Let’s talk about the setting. In gothic novels, the atmosphere sets the tone for the book. There wasn’t much to know about the Lakesedge estate except for the dark lake, garden, and some of the leaking rooms in the mansion. I must say, her dreams were a bit spooky because the lines between reality and dreams were becoming thin. Other than that, the book didn’t bring out the gothicness of the story.

Finally, it’s time to speak about the Lord Under. He was known for his infamous bargains. When he tries to offer anything, it’s always not a straightforward bargain. His go-to answer for anything is bargains, and Leta is reckless enough to fall for his bait. What I couldn’t stand was when the Lord Under, who is presumably the strongest fearsome person. says that Leta has the power to end the Corruption because she was his equal without any explanation or details to back up his claims.

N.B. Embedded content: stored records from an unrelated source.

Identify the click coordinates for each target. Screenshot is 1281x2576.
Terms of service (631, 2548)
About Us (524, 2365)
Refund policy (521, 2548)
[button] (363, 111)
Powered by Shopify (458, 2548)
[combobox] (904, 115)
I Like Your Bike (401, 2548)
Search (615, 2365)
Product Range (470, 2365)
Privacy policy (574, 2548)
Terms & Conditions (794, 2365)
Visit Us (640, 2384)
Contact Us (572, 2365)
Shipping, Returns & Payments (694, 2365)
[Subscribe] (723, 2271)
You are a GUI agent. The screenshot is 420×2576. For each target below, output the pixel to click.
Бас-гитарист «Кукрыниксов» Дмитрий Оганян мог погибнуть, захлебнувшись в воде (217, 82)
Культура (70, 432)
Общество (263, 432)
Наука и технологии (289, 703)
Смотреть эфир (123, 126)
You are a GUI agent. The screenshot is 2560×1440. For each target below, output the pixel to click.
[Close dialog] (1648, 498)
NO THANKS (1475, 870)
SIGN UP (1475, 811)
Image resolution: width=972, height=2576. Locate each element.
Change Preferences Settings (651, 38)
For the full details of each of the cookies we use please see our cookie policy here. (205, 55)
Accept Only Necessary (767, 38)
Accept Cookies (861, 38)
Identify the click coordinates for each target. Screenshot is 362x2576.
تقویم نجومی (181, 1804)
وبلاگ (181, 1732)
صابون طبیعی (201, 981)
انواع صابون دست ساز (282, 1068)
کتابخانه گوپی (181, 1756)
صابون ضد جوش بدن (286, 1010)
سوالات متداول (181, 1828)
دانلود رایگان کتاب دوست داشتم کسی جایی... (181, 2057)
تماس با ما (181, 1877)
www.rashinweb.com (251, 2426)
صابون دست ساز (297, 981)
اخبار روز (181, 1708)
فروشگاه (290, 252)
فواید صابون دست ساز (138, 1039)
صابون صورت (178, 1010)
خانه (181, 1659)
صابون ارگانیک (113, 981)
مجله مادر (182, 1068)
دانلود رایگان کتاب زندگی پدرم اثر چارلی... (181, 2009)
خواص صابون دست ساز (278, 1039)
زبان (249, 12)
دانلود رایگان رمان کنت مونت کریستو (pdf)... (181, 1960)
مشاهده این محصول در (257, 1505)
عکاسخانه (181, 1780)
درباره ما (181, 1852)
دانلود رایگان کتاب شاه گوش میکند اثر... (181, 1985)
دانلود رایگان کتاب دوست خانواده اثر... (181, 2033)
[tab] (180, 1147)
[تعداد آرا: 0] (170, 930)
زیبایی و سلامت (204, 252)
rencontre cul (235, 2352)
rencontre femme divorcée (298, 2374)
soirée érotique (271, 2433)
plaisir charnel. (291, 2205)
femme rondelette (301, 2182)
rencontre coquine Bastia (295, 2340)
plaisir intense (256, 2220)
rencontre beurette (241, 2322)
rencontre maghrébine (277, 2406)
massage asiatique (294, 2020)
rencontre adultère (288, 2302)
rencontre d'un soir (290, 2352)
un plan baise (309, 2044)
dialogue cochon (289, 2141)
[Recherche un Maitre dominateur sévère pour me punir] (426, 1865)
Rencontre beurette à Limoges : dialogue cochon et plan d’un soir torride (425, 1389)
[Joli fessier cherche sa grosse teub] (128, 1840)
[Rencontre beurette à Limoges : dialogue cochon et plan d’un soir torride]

I dislike novels when they don’t elaborate much on a character’s powers in Fantasy novels. This book lacked depth or any kind of development that would have made these characters stronger and solid.


There wasn’t much I could take away from this story. Leta’s actions were repetitive, and it was up to no good. She seems to have the power to end the Corruption, which even the Lord Under couldn’t do, without any explanations, so I don’t buy it. The romance felt insta to me. We know she’s attracted to him from their first meeting, and their relationship was bound to happen anyway. Moreover, there was hardly any room for character development, and I’d have loved to see the story through others’ POVs. In short, this book wasn’t for me, and I don’t think if I’ll be reading the next book in this series.

This darkness before me isn’t a wound. It’s a path. And I have to follow.

Rating: 1 out of 5.
TW // Self Cutting Imagery, Child Abuse, Suicide Attempt, Drowning, Blood

“So it’s true, when all is said and done, grief is the price we pay for love.”